■ **Work item**:
Could you retype exactly the line containing "Task: Switch to the Eigenschaften Ansicht tab" and every line after it in the data below, leaving out the pictures?
*** Opening Data extracts ***
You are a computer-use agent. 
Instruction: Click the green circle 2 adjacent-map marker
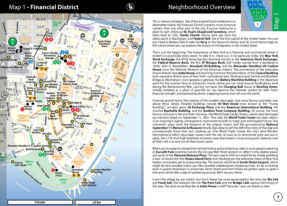tap(12, 41)
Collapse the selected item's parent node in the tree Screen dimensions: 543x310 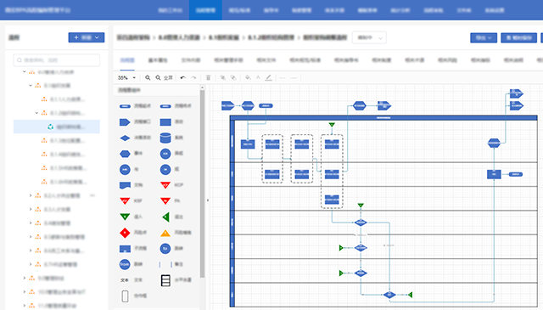37,113
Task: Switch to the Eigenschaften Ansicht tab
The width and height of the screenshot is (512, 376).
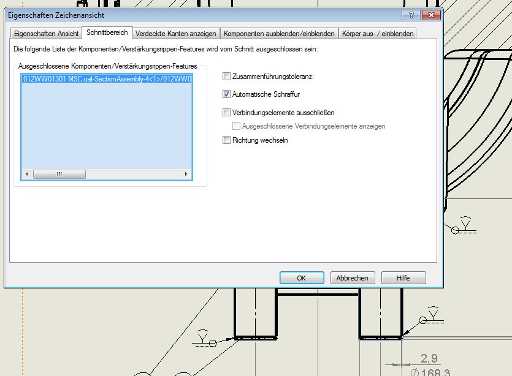Action: coord(46,33)
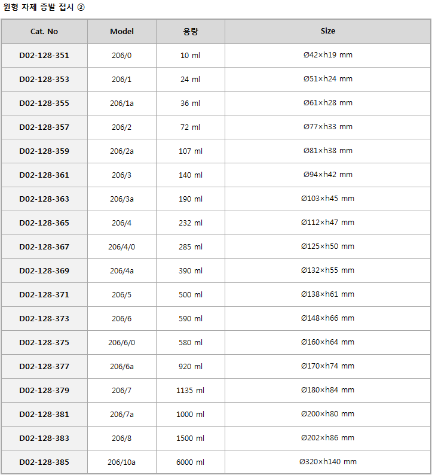Image resolution: width=432 pixels, height=475 pixels.
Task: Select the D02-128-367 cell
Action: 44,247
*** Closing Data extracts ***
■ **Exercise result**:
Task: Switch to the Eigenschaften Ansicht tab
The width and height of the screenshot is (512, 376).
Action: coord(46,33)
Image resolution: width=432 pixels, height=475 pixels.
Task: Select the D02-128-367 cell
Action: 44,247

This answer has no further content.